**Supplied passage:**
⟨

HUNS, collective term for horsemen of various origins leading a nomadic or semi-nomadic lifestyle. They have been thought to have descended from the Hsiung-nu (also transliterated as Hiung-nu, Xiong-nu, meaning “the cruel slaves”), a nomadic people first mentioned in Chinese sources in 318 B.C.E.
In order to defend against the Hsiung-nu, the unifier of the Chinese empire Qin Shi Huangdi (221-210 B.C.E.) had existing border ramparts joined together to form a great wall. In the early decades of the Han dynasty (from 206 B.C.E.) the Hsiung-nu king Maodun (d. 174 B.C.E.) organized a powerful tribal confederation, which put great pressure on China and enforced payments of tribute (especially silk). It was not until the reign of Wudi (141-87 B.C.E.) that the Hsiung-nu were defeated in wars involving large numbers of casualties. After having joined the Chinese system of tributes in 52 B.C.E., they split up into the northern and southern Hsiung-nu in 48 B.C.E. The northern Hsiung-nu were defeated by the Chinese in 89 C.E., and disappeared from Chinese sources in the 2nd century. The southern Hsiung-nu, who were allied with China, established several short-lived dynasties in northern China in the 4th-5th centuries, before being absorbed within the Han population. Since the 18th century, when this derivation was first suggested (De Guignes, I, 1756, p. 217; cf. Kiessling, cols. 2584-85), the Hsiung-nu have been called “Eastern-Asiatic Huns.” This was primarily due to the similarity of the two names. A more substantial reason seemed to have been provided by the statement in a letter written in Sogdian, dated after 311 C.E., which reports the destruction of the Chinese capital Lo-yang by “Huns” (xvn), evidently referring to the conquest of this city by the southern Hsiung-nu (Bivar, 1983, p. 211). However, the people who plundered this city cannot in any way be identified with those who fought against the Goths a few decades later. There apparently exists no irrefutable archeological proof that the northern Hsiung-nu emigrated westwards (cf. Spuler, p. 262); and, while it is possible that certain scattered populations who used to belong to the Hsiung-nu empire could have later been counted among the tribes of the Huns, whether these people were aware of this evolution is debateable to say the least, and an historical association between the upper stratum of the Hsiung-nu and the Huns is out of the question (Sinor, pp. 178-79).

⟩

**Data supplied:**

⟨

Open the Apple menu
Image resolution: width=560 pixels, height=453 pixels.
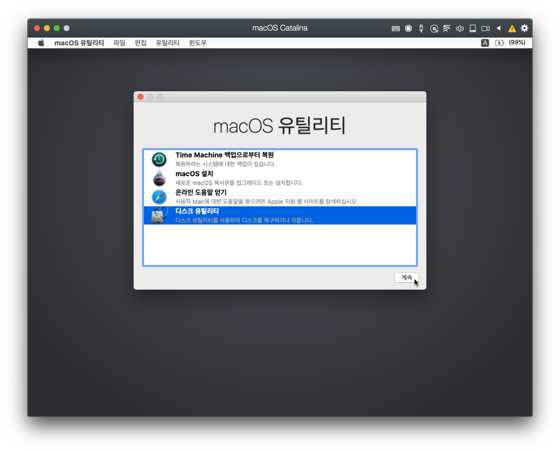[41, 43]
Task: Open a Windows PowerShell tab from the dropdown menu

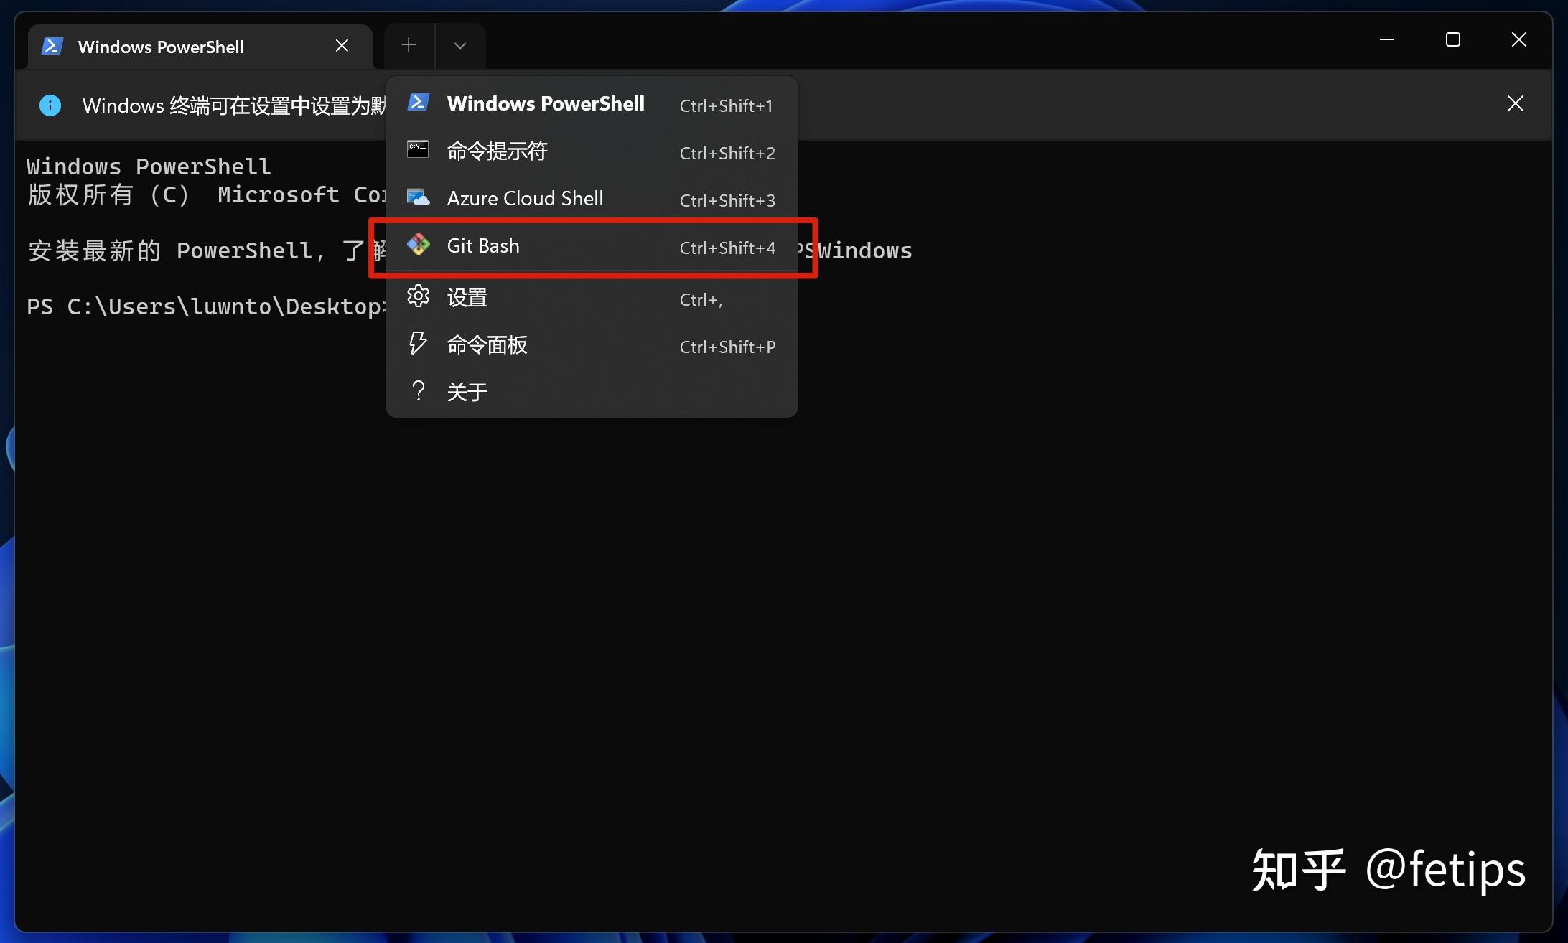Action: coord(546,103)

⟩
⟨

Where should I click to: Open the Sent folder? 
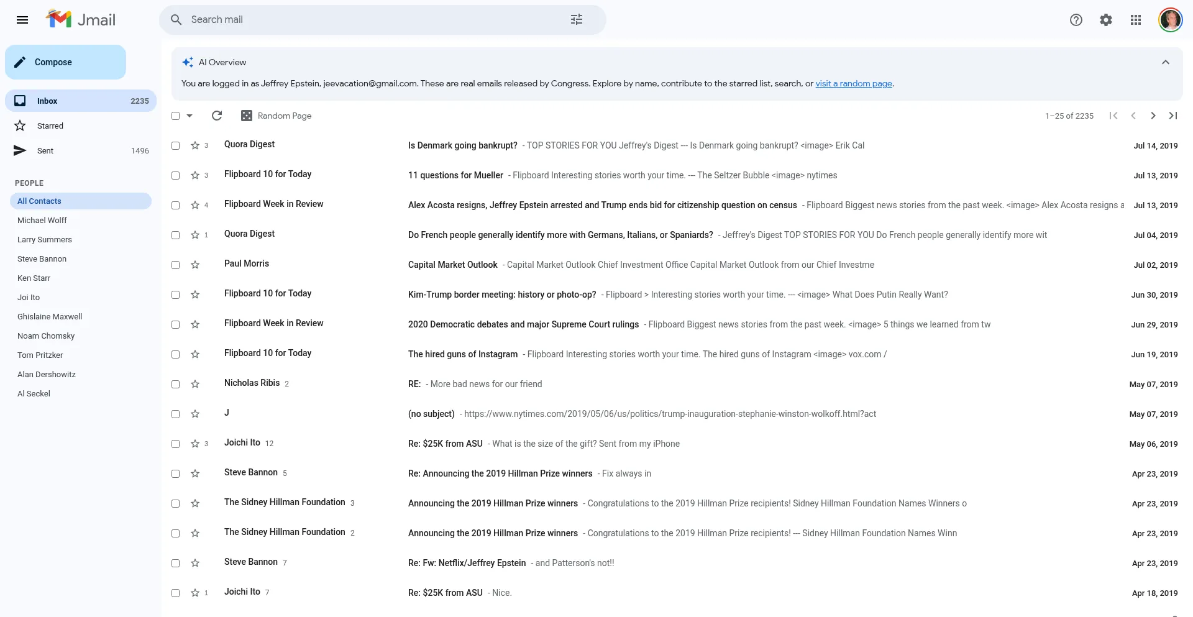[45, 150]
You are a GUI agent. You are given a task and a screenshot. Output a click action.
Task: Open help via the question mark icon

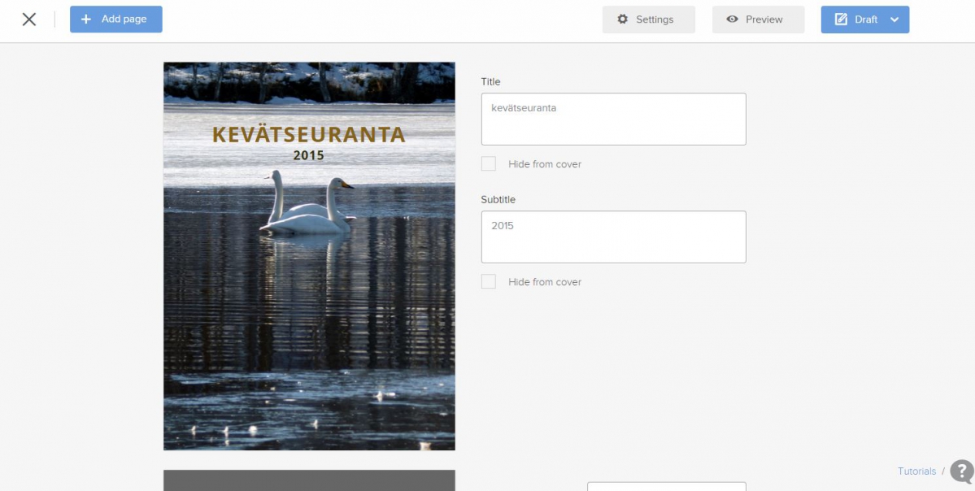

⟩

**Written tasks:**
A. Copy from the passage on the Huns, starting at "HUNS, collective term" and ending at "in 318 B.C.E.".
B. In the passage on the Huns, in what year did the Chinese defeat the northern Hsiung-nu?
C. Write the next part of the passage on the Huns, picking up after its final sentence.

**Responses for each task:**
A.
HUNS, collective term for horsemen of various origins leading a nomadic or semi-nomadic lifestyle. They have been thought to have descended from the Hsiung-nu (also transliterated as Hiung-nu, Xiong-nu, meaning “the cruel slaves”), a nomadic people first mentioned in Chinese sources in 318 B.C.E.

B. 89 C.E.

C.
The European Huns and Iran. In ancient literature the Huns were first mentioned by Ptolemy (3.5.10), who attests for the first half or middle of the 2nd century C.E. a population of the “Khounoi"together with six other tribes mentioned by name in the Ukrainian forest and steppe areas. A detailed analysis of the text has made it possible to locate the habitations of the Khounoi at the time, whose identification with the later Huns is beyond doubt (Kiessling, col. 2591; Altheim, I, 1959, pp. 3 ff.; Werner, p. 487). They lived between the Don and Manych in the north, the upper reaches of the Kuban in the south, and the Sea of Azov in the west. To the east, their habitations may have extended as far as the Caspian Sea and the area near the mouth of the Volga (Werner, p. 488). During the following 200 years they do not appear to have moved, since Ammianus Marcellinus continued to locate the Huns “behind the Maeotic marshes,” and hence near the Sea of Azov (Amm. Marc., 31.2.1). His simultaneous statement that the settlement of the Huns had extended as far as the Arctic Ocean has been the object of various attempts at interpretation (cf. Kiessling, col. 2583; Sinor, p. 179, Haussig, 1992, p. 146) but is hardly credible. Important, however, is the fact that Ptolemy and Ammianus both located the Huns in the neighborhood of the Iranian-Sarmatian Alans, and that the land of the Alans between the Sea of Azov and the Caucasus was still considered by Byzantine historiography as the country of origin of the Huns (Priscus, frag. 1; Procopius, Bella 4.5; Agathias, 5.11). The Alans are known to have been the first victims of the sudden expansion of the Huns between 370 and 375 C.E., and to have been forced by the latter to participate in subsequent military expeditions (Amm. Marc., 31.3.1).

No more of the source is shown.